Diamondback

In this assignment, you'll implement a compiler for a small language with functions declarations and function calls, conforming to the C stack layout. You'll also add some static well-formedness checks to the compiler.

This is the best I could do:

Double-word
Intel Architecture
MOstly dynamic
Nested-expression
(Diamondback supports recursion)
Boolean-tagged
ANF-transformed
Compiler.
K?

The Diamondback Language

As usual, we have concrete and abstract syntaxes, along with a specification of semantics.

Concrete Syntax

The major addition to Diamondback are function declarations. Our programs are now a sequence of zero or more function declarations, followed by a single main expression.

<program> :=
  | <decls> <expr>
  | <expr>

<decls> :=
  | <decl>
  | <decl> <decls>

<decl> :=
  | def <identifier>(<ids>): <expr>
  | def <identifier>(): <expr>

<ids> :=
  | <identifier>
  | <identifier> , <ids>

<expr> :=
  | let <bindings> in <expr>
  | if <expr>: <expr> else: <expr>
  | <binop-expr>

<binop-expr> :=
  | <identifier>
  | <number>
  | true
  | false
  | add1(<expr>)
  | sub1(<expr>)
  | isnum(<expr>)
  | isbool(<expr>)
  | print(<expr>)
  | <identifier>(<exprs>)
  | <identifier>()
  | <expr> + <expr>
  | <expr> - <expr>
  | <expr> * <expr>
  | <expr> < <expr>
  | <expr> > <expr>
  | <expr> == <expr>
  | ( <expr> )

<exprs> :=
  | <expr>
  | <expr> , <exprs>

<bindings> :=
  | <identifier> = <expr>
  | <identifier> = <expr>, <bindings>

The other addition is function applications, which are written <identifier>(<exprs>), for example f(1, 2, 3). This is the syntax for a call to a function.

Abstract Syntax

As usual, we have a user-facing syntax and a compiler-facing syntax. In this assignment, these definitions have been split into the separate expr.ml file.

type prim1 =
  | Add1
  | Sub1
  | Print
  | IsNum
  | IsBool

type prim2 =
  | Plus
  | Minus
  | Times
  | Less
  | Greater
  | Equal

type expr =
  | ELet of (string * expr) list * expr
  | EPrim1 of prim1 * expr
  | EPrim2 of prim2 * expr * expr
  | EApp of string * expr list
  | EIf of expr * expr * expr
  | ENumber of int
  | EBool of bool
  | EId of string

type decl =
  | DFun of string * string list * expr

type program =
  | Program of decl list * expr


type immexpr =
  | ImmNumber of int
  | ImmBool of bool
  | ImmId of string

and cexpr =
  | CPrim1 of prim1 * immexpr
  | CPrim2 of prim2 * immexpr * immexpr
  | CApp of string * immexpr list
  | CIf of immexpr * aexpr * aexpr
  | CImmExpr of immexpr

and aexpr =
  | ALet of string * cexpr * aexpr
  | ACExpr of cexpr

and adecl =
  | ADFun of string * string list * aexpr

and aprogram =
  | AProgram of adecl list * aexpr

The EApp and CApp constructors correspond to function applications, and the decl and adecl types respresent function declarations. A program is a list of decls (surface) or adecls (ANF), with a main expression.

Semantics

There are several distinguishing features of Diamondback. The first is function applications. A function application should give the answer we'd get if we followed the rules for substituting argument values for parameter names. So, for example:

def f(x, y):
  x + y

f(1, 2)

Should produce 3.

Your compiler should use the rules for C stacks discussed in class and at this assembly guide to implement this behavior.

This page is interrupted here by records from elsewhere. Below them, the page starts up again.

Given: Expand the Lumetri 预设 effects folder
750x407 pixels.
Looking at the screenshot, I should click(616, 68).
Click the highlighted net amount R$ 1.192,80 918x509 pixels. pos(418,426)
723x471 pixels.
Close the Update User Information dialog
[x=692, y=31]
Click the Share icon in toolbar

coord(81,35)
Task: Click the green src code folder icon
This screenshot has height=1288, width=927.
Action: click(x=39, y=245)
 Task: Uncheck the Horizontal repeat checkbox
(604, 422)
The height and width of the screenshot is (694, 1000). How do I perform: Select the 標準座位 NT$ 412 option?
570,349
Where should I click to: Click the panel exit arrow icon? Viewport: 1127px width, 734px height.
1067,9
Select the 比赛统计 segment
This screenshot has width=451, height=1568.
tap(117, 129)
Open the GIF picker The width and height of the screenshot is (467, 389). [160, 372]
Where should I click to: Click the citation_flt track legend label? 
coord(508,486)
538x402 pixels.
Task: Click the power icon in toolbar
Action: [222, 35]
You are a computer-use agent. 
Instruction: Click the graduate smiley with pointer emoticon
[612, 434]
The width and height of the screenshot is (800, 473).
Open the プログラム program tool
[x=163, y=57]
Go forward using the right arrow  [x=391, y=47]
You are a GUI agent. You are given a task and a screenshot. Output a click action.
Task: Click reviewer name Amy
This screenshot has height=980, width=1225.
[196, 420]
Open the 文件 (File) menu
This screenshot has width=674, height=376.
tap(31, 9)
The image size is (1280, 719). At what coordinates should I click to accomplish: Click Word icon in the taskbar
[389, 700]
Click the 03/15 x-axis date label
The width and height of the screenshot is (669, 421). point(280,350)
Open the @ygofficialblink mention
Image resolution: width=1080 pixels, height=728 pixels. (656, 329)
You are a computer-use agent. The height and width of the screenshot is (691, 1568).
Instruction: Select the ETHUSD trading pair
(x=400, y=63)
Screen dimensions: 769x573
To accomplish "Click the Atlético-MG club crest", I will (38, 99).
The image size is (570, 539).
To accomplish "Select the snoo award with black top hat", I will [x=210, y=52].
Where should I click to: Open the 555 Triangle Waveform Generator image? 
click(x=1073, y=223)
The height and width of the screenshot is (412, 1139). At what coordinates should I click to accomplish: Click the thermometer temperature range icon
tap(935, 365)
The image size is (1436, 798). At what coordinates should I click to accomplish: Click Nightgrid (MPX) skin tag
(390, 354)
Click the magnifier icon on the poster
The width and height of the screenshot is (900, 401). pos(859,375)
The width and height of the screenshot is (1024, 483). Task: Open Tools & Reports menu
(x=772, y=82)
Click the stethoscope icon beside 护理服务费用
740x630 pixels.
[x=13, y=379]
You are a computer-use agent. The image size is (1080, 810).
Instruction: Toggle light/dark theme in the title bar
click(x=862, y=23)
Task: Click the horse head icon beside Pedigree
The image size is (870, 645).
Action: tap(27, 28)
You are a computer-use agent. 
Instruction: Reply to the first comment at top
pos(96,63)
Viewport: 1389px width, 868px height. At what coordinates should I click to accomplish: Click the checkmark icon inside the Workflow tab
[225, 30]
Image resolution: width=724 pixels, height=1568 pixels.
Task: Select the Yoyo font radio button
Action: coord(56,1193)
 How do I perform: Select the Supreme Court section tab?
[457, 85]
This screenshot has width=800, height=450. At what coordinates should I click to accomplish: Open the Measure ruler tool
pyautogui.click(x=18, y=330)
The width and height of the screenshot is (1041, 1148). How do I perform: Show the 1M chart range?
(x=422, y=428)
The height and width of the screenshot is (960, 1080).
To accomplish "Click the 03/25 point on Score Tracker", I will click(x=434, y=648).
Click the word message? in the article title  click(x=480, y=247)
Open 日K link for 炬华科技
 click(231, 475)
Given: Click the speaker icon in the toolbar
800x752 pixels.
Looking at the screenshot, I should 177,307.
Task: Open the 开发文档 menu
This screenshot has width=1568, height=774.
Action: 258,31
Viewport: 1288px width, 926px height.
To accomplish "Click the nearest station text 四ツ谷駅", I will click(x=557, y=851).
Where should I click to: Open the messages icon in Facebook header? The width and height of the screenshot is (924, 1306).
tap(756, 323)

There are a number of new errors that can occur now that we have function declarations and calls. Your implementation should catch all of these cases statically; that is, before the program runs:

A function application with the wrong number of arguments should signal an error containing the string "arity"
A function application of a non-existent function should signal an error containing the string "not defined"
An identifier without a corresponding binding location should report an error containing the string "unbound"
A let binding with duplicate names should report an error containg the string "duplicate binding"
A function declaration with duplicate names in the argument list should report an error containg the string "duplicate parameter"
If there are multiple function definitions with the same name, report an error containing the string "duplicate function"
If a numeric constant is too large (as discussed in class), report an error containing the string "too large"

Again, these errors should stop the program from compiling, not happen at runtime. You can continue to assume that all identifiers within a function body have different names, which is a requirement for ANF (we could implement another pass to rename variables, but we won't do that here). See the notes on well_formed below for implementation details.

Implementation

You shouldn't need any new assembly instructions to tackle this implementation. You're free to add your own new instructions (some of you used sar and test and jg, for example, and you can carry those over).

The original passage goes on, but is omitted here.